Excerpted data —
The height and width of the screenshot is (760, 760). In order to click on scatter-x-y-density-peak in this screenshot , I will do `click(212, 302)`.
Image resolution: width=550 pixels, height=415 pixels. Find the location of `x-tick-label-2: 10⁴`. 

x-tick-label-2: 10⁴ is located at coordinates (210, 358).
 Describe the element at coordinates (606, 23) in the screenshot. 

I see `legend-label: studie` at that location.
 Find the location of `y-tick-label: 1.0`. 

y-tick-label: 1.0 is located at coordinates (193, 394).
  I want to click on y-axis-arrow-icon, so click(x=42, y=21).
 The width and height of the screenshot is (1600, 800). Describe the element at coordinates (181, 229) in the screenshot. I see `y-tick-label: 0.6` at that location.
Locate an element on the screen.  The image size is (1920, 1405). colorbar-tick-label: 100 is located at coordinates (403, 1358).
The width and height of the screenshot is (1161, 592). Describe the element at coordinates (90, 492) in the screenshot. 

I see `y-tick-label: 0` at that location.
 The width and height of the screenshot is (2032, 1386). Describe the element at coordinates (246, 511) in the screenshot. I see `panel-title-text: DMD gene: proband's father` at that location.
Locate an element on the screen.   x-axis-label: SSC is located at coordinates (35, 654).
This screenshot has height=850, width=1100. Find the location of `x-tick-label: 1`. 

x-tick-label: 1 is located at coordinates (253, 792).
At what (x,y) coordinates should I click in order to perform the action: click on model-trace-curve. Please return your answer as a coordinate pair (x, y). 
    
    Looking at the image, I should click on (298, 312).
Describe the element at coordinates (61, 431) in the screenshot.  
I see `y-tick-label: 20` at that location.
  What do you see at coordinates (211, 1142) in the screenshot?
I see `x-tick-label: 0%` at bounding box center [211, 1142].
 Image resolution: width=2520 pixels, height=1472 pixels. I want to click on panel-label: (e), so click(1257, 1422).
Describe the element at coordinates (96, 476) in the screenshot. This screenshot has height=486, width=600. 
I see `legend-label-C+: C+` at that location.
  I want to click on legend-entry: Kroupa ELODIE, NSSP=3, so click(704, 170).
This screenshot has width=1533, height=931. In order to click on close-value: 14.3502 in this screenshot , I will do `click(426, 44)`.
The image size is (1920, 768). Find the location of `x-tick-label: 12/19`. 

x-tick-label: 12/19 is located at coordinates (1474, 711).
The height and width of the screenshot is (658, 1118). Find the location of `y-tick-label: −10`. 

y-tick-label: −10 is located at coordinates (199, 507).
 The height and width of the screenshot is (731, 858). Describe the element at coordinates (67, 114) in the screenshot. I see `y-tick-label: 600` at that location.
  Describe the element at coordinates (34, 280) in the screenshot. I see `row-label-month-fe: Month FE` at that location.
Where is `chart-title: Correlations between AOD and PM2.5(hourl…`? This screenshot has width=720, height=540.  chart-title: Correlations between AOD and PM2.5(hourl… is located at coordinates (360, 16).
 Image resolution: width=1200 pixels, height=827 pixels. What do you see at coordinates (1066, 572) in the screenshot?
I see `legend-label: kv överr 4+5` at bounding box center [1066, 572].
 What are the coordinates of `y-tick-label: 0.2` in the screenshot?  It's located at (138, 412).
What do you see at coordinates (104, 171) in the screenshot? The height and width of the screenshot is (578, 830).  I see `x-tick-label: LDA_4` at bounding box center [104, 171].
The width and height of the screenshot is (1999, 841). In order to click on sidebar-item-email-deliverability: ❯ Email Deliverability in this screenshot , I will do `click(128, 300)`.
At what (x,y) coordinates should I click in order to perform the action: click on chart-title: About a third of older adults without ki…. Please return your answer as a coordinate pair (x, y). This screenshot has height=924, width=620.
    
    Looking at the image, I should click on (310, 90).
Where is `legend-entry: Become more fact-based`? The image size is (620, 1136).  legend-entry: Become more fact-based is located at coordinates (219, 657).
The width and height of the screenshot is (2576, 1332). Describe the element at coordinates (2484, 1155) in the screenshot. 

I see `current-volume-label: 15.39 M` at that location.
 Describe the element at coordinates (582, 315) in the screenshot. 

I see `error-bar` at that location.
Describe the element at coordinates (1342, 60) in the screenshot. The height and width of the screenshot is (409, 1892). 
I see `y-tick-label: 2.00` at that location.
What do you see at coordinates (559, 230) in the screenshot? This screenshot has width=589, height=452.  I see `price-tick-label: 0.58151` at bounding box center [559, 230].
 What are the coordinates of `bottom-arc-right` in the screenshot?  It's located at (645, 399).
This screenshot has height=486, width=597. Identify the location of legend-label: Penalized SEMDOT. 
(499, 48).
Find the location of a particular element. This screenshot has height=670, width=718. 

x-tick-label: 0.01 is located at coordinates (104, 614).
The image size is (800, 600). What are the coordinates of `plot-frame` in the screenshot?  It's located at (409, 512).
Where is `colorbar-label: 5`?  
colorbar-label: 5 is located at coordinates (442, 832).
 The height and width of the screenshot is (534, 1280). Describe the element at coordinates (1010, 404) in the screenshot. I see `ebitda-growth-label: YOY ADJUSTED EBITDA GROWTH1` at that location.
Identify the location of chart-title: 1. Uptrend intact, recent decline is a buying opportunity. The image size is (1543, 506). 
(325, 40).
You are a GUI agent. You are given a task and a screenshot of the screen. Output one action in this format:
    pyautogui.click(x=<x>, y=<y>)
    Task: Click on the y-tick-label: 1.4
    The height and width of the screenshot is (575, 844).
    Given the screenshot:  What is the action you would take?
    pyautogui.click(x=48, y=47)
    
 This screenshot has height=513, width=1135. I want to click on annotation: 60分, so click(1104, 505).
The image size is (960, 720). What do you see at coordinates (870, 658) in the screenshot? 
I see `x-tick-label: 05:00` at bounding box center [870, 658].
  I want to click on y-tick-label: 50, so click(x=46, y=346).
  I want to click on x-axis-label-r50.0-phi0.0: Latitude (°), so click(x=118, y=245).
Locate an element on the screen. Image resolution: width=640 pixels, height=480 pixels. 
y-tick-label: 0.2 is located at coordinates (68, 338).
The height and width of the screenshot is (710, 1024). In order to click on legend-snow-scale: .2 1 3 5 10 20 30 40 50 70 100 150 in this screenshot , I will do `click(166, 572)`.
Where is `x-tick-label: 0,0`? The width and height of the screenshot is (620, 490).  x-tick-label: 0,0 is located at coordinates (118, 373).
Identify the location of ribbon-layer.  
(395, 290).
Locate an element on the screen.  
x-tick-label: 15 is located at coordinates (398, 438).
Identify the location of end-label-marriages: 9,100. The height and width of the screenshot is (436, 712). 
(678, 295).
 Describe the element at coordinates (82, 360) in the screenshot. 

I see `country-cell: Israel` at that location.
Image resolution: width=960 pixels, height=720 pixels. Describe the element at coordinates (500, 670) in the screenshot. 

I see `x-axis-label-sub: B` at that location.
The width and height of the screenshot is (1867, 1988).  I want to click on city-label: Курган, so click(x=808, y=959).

Task prompt — Please convert the data above into a JSON list of strings, with one string for each line and blank lines left out.

Output of the exercise —
[
  "The height and width of the screenshot is (760, 760). In order to click on scatter-x-y-density-peak in this screenshot , I will do `click(212, 302)`.",
  "Image resolution: width=550 pixels, height=415 pixels. Find the location of `x-tick-label-2: 10⁴`. ",
  "x-tick-label-2: 10⁴ is located at coordinates (210, 358).",
  " Describe the element at coordinates (606, 23) in the screenshot. ",
  "I see `legend-label: studie` at that location.",
  " Find the location of `y-tick-label: 1.0`. ",
  "y-tick-label: 1.0 is located at coordinates (193, 394).",
  "  I want to click on y-axis-arrow-icon, so click(x=42, y=21).",
  " The width and height of the screenshot is (1600, 800). Describe the element at coordinates (181, 229) in the screenshot. I see `y-tick-label: 0.6` at that location.",
  "Locate an element on the screen.  The image size is (1920, 1405). colorbar-tick-label: 100 is located at coordinates (403, 1358).",
  "The width and height of the screenshot is (1161, 592). Describe the element at coordinates (90, 492) in the screenshot. ",
  "I see `y-tick-label: 0` at that location.",
  " The width and height of the screenshot is (2032, 1386). Describe the element at coordinates (246, 511) in the screenshot. I see `panel-title-text: DMD gene: proband's father` at that location.",
  "Locate an element on the screen.   x-axis-label: SSC is located at coordinates (35, 654).",
  "This screenshot has height=850, width=1100. Find the location of `x-tick-label: 1`. ",
  "x-tick-label: 1 is located at coordinates (253, 792).",
  "At what (x,y) coordinates should I click in order to perform the action: click on model-trace-curve. Please return your answer as a coordinate pair (x, y). ",
  "    Looking at the image, I should click on (298, 312).",
  "Describe the element at coordinates (61, 431) in the screenshot.  ",
  "I see `y-tick-label: 20` at that location.",
  "  What do you see at coordinates (211, 1142) in the screenshot?",
  "I see `x-tick-label: 0%` at bounding box center [211, 1142].",
  " Image resolution: width=2520 pixels, height=1472 pixels. I want to click on panel-label: (e), so click(1257, 1422).",
  "Describe the element at coordinates (96, 476) in the screenshot. This screenshot has height=486, width=600. ",
  "I see `legend-label-C+: C+` at that location.",
  "  I want to click on legend-entry: Kroupa ELODIE, NSSP=3, so click(704, 170).",
  "This screenshot has width=1533, height=931. In order to click on close-value: 14.3502 in this screenshot , I will do `click(426, 44)`.",
  "The image size is (1920, 768). Find the location of `x-tick-label: 12/19`. ",
  "x-tick-label: 12/19 is located at coordinates (1474, 711).",
  "The height and width of the screenshot is (658, 1118). Find the location of `y-tick-label: −10`. ",
  "y-tick-label: −10 is located at coordinates (199, 507).",
  " The height and width of the screenshot is (731, 858). Describe the element at coordinates (67, 114) in the screenshot. I see `y-tick-label: 600` at that location.",
  "  Describe the element at coordinates (34, 280) in the screenshot. I see `row-label-month-fe: Month FE` at that location.",
  "Where is `chart-title: Correlations between AOD and PM2.5(hourl…`? This screenshot has width=720, height=540.  chart-title: Correlations between AOD and PM2.5(hourl… is located at coordinates (360, 16).",
  " Image resolution: width=1200 pixels, height=827 pixels. What do you see at coordinates (1066, 572) in the screenshot?",
  "I see `legend-label: kv överr 4+5` at bounding box center [1066, 572].",
  " What are the coordinates of `y-tick-label: 0.2` in the screenshot?  It's located at (138, 412).",
  "What do you see at coordinates (104, 171) in the screenshot? The height and width of the screenshot is (578, 830).  I see `x-tick-label: LDA_4` at bounding box center [104, 171].",
  "The width and height of the screenshot is (1999, 841). In order to click on sidebar-item-email-deliverability: ❯ Email Deliverability in this screenshot , I will do `click(128, 300)`.",
  "At what (x,y) coordinates should I click in order to perform the action: click on chart-title: About a third of older adults without ki…. Please return your answer as a coordinate pair (x, y). This screenshot has height=924, width=620.",
  "    Looking at the image, I should click on (310, 90).",
  "Where is `legend-entry: Become more fact-based`? The image size is (620, 1136).  legend-entry: Become more fact-based is located at coordinates (219, 657).",
  "The width and height of the screenshot is (2576, 1332). Describe the element at coordinates (2484, 1155) in the screenshot. ",
  "I see `current-volume-label: 15.39 M` at that location.",
  " Describe the element at coordinates (582, 315) in the screenshot. ",
  "I see `error-bar` at that location.",
  "Describe the element at coordinates (1342, 60) in the screenshot. The height and width of the screenshot is (409, 1892). ",
  "I see `y-tick-label: 2.00` at that location.",
  "What do you see at coordinates (559, 230) in the screenshot? This screenshot has width=589, height=452.  I see `price-tick-label: 0.58151` at bounding box center [559, 230].",
  " What are the coordinates of `bottom-arc-right` in the screenshot?  It's located at (645, 399).",
  "This screenshot has height=486, width=597. Identify the location of legend-label: Penalized SEMDOT. ",
  "(499, 48).",
  "Find the location of a particular element. This screenshot has height=670, width=718. ",
  "x-tick-label: 0.01 is located at coordinates (104, 614).",
  "The image size is (800, 600). What are the coordinates of `plot-frame` in the screenshot?  It's located at (409, 512).",
  "Where is `colorbar-label: 5`?  ",
  "colorbar-label: 5 is located at coordinates (442, 832).",
  " The height and width of the screenshot is (534, 1280). Describe the element at coordinates (1010, 404) in the screenshot. I see `ebitda-growth-label: YOY ADJUSTED EBITDA GROWTH1` at that location.",
  "Identify the location of chart-title: 1. Uptrend intact, recent decline is a buying opportunity. The image size is (1543, 506). ",
  "(325, 40).",
  "You are a GUI agent. You are given a task and a screenshot of the screen. Output one action in this format:",
  "    pyautogui.click(x=<x>, y=<y>)",
  "    Task: Click on the y-tick-label: 1.4",
  "    The height and width of the screenshot is (575, 844).",
  "    Given the screenshot:  What is the action you would take?",
  "    pyautogui.click(x=48, y=47)",
  " This screenshot has height=513, width=1135. I want to click on annotation: 60分, so click(1104, 505).",
  "The image size is (960, 720). What do you see at coordinates (870, 658) in the screenshot? ",
  "I see `x-tick-label: 05:00` at bounding box center [870, 658].",
  "  I want to click on y-tick-label: 50, so click(x=46, y=346).",
  "  I want to click on x-axis-label-r50.0-phi0.0: Latitude (°), so click(x=118, y=245).",
  "Locate an element on the screen. Image resolution: width=640 pixels, height=480 pixels. ",
  "y-tick-label: 0.2 is located at coordinates (68, 338).",
  "The height and width of the screenshot is (710, 1024). In order to click on legend-snow-scale: .2 1 3 5 10 20 30 40 50 70 100 150 in this screenshot , I will do `click(166, 572)`.",
  "Where is `x-tick-label: 0,0`? The width and height of the screenshot is (620, 490).  x-tick-label: 0,0 is located at coordinates (118, 373).",
  "Identify the location of ribbon-layer.  ",
  "(395, 290).",
  "Locate an element on the screen.  ",
  "x-tick-label: 15 is located at coordinates (398, 438).",
  "Identify the location of end-label-marriages: 9,100. The height and width of the screenshot is (436, 712). ",
  "(678, 295).",
  " Describe the element at coordinates (82, 360) in the screenshot. ",
  "I see `country-cell: Israel` at that location.",
  "Image resolution: width=960 pixels, height=720 pixels. Describe the element at coordinates (500, 670) in the screenshot. ",
  "I see `x-axis-label-sub: B` at that location.",
  "The width and height of the screenshot is (1867, 1988).  I want to click on city-label: Курган, so click(x=808, y=959)."
]